Depending on whether the party is retaining or relinquishing their interest in the business, will often effect their perception of the value of that business. To settle this dispute businesses are usually valued by an independent expert. If the parties are not happy with the independent experts value they
can obtain their own valuation and apply to have it considered in court.
The court recently considered a case involving the valuation of a business. The husband owned a health care facility in Sydney, having purchased it in the 1980’s. The parties agreed to have the business independently valued. The wife did not agree with the valuation and employed another expert to critique the ‘jointly instructed’ experts report. The valuations differed widely, with the joint expert (JE) valuing the business at $13 million and the wife’s expert (WE) valuing it at almost $24 million.
In this case both experts agreed that the husband had adopted an unusual business model.

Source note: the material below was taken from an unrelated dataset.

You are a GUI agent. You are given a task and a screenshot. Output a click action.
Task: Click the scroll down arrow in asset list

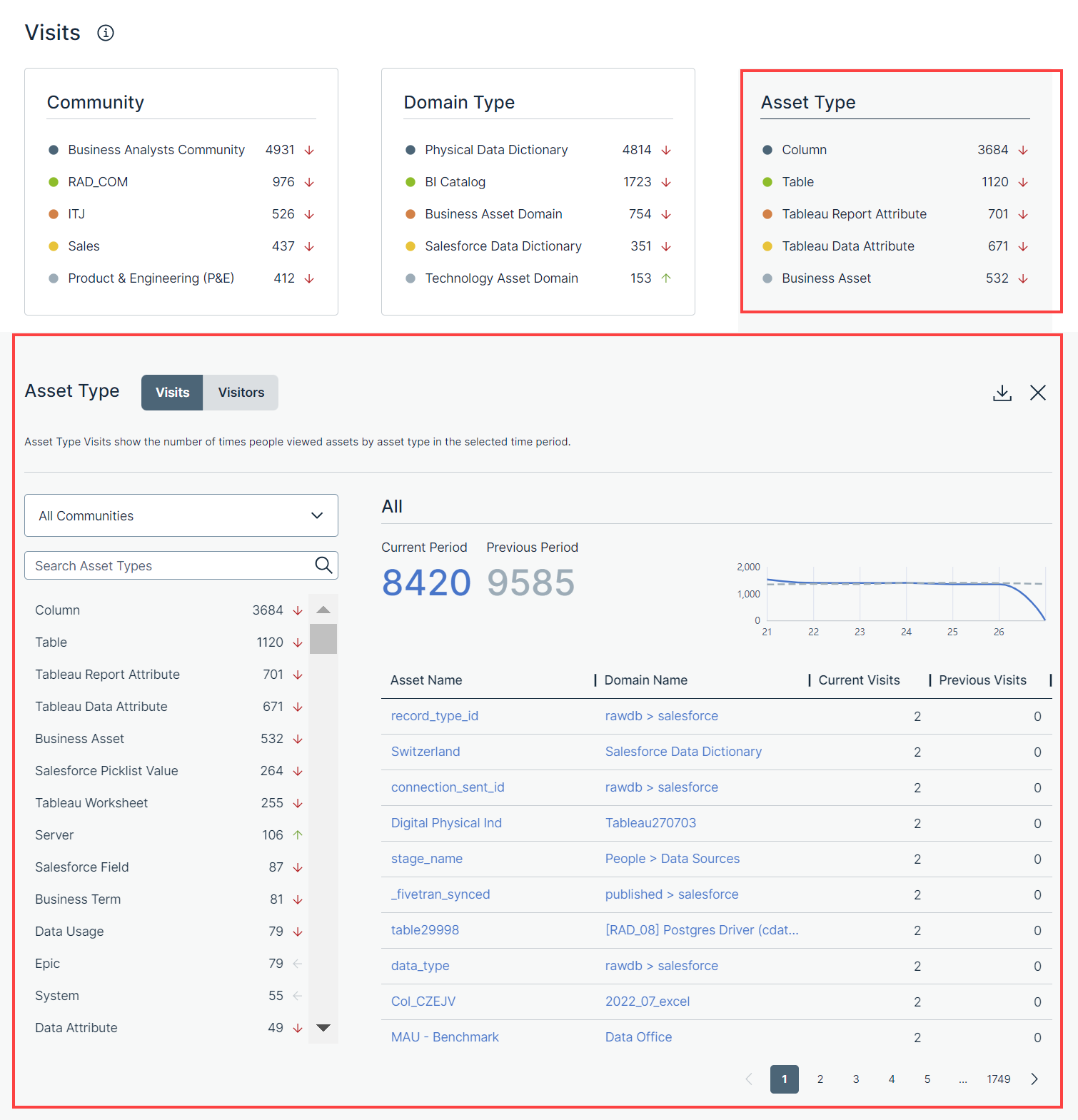[x=323, y=1028]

The major difference was that the JE accepted the business model as it was whilst the WE sought to base the value on a more commonly adopted business model.
The Judge was extremely critical of the way in which the WE approached the valuation. Her Honour considered it ill-conceived because it was not valuing the business in its current state, and was little more than valuing a theoretical construct divorced from the real situation. The Judge preferred the JE valuation and reminded the parties that the law of valuation in Australia is settled as “the price a willing but not anxious purchaser would be prepared to pay, and a willing but not anxious vendor would be prepared to accept, for that property at the time in question”.